### PROBLEM DESCRIPTION
Copy out the stretch of the data below from the line containing "508) in the screenshot?" through the line containing "coordinates (1023, 46).", leaving every character unchanged.

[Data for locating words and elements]

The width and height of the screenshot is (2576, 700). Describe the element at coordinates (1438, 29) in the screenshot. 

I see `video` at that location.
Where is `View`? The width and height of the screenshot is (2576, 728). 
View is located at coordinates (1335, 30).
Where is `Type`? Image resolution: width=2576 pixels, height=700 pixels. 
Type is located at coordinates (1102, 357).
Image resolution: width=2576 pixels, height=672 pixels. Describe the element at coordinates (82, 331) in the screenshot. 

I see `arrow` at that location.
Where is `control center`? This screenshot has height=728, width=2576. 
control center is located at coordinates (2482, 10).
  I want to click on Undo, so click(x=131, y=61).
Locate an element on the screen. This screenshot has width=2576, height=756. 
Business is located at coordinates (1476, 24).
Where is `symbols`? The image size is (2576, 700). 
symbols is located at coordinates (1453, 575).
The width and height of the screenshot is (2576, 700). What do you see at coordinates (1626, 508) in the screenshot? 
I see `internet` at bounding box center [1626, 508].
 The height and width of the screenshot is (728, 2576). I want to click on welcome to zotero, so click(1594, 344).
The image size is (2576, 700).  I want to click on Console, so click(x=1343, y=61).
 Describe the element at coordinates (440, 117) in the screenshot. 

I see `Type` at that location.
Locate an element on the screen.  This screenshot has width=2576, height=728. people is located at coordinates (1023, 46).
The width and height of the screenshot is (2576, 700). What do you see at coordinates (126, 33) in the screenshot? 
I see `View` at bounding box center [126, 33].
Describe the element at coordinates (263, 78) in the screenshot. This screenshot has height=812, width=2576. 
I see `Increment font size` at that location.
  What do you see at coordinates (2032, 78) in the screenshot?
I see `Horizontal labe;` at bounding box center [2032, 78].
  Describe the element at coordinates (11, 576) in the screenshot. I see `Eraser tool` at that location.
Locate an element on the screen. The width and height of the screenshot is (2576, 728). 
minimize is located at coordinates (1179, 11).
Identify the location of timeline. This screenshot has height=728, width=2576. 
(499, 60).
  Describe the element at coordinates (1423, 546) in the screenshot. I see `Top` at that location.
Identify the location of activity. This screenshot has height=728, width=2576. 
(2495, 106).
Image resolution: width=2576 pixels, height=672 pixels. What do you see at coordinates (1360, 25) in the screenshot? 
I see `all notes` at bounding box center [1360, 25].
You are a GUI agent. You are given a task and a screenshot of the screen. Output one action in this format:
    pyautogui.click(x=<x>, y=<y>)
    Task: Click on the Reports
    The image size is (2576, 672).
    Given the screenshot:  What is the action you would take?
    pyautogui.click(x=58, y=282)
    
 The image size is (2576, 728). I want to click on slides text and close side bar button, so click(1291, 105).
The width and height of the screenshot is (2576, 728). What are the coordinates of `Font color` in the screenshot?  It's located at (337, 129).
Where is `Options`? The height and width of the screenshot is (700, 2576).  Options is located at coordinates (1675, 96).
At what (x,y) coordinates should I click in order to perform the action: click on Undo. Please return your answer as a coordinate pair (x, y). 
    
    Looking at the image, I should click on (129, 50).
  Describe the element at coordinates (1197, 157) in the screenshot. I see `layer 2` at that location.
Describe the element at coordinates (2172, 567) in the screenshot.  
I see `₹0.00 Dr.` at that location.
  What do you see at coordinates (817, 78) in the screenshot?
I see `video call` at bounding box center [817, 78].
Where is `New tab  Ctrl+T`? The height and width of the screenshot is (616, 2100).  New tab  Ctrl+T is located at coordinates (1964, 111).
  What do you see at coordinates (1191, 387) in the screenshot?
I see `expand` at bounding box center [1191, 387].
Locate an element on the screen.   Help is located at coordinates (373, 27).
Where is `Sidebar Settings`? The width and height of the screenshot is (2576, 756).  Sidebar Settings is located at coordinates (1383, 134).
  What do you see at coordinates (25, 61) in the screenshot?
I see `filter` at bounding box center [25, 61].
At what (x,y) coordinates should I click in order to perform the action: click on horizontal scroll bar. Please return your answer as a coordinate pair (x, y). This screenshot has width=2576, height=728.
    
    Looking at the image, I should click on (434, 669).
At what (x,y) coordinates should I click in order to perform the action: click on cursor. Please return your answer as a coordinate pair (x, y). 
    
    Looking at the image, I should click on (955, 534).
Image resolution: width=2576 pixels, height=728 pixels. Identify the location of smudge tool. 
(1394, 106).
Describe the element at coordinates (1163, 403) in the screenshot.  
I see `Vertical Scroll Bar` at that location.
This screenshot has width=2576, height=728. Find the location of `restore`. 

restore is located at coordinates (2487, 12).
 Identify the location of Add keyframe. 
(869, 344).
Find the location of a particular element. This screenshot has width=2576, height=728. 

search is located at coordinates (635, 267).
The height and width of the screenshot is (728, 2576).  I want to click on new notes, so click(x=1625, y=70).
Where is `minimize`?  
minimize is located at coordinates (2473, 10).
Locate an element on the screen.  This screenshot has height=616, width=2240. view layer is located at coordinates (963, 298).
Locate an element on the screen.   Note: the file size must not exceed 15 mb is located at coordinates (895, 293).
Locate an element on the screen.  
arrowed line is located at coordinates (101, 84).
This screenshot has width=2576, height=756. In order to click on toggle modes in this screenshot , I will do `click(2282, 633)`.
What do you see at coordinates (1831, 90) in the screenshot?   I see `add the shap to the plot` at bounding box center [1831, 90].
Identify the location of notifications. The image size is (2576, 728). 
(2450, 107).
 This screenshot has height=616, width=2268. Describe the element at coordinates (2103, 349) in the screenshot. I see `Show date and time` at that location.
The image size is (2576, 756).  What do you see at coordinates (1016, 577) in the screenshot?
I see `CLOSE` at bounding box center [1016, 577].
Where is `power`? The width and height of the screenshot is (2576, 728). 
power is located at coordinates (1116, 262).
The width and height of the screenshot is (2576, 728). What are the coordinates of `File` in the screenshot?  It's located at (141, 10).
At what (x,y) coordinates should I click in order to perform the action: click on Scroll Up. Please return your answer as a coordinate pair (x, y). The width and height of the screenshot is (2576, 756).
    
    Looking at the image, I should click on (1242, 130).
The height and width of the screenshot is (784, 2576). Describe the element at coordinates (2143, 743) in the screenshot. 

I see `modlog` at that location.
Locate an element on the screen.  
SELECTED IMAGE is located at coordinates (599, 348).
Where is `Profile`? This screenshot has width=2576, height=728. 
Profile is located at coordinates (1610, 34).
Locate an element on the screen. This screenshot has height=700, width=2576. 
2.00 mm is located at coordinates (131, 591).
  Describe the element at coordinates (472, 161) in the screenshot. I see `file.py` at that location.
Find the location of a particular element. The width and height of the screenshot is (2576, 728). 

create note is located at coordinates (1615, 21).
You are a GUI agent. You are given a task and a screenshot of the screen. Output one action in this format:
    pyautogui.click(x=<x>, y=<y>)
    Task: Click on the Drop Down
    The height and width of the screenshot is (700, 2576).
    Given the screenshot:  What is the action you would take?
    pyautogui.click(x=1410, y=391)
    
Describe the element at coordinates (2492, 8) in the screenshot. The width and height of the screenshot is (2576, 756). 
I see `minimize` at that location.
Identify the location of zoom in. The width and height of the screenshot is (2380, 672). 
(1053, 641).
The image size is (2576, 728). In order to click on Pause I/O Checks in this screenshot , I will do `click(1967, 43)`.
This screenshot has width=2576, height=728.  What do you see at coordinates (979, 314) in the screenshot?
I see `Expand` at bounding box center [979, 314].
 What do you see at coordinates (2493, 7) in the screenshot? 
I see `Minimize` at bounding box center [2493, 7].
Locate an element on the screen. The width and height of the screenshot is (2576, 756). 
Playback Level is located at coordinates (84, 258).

### FULL SOLUTION
The width and height of the screenshot is (2576, 700). What do you see at coordinates (1626, 508) in the screenshot? 
I see `internet` at bounding box center [1626, 508].
 The height and width of the screenshot is (728, 2576). I want to click on welcome to zotero, so click(1594, 344).
The image size is (2576, 700).  I want to click on Console, so click(x=1343, y=61).
 Describe the element at coordinates (440, 117) in the screenshot. 

I see `Type` at that location.
Locate an element on the screen.  This screenshot has width=2576, height=728. people is located at coordinates (1023, 46).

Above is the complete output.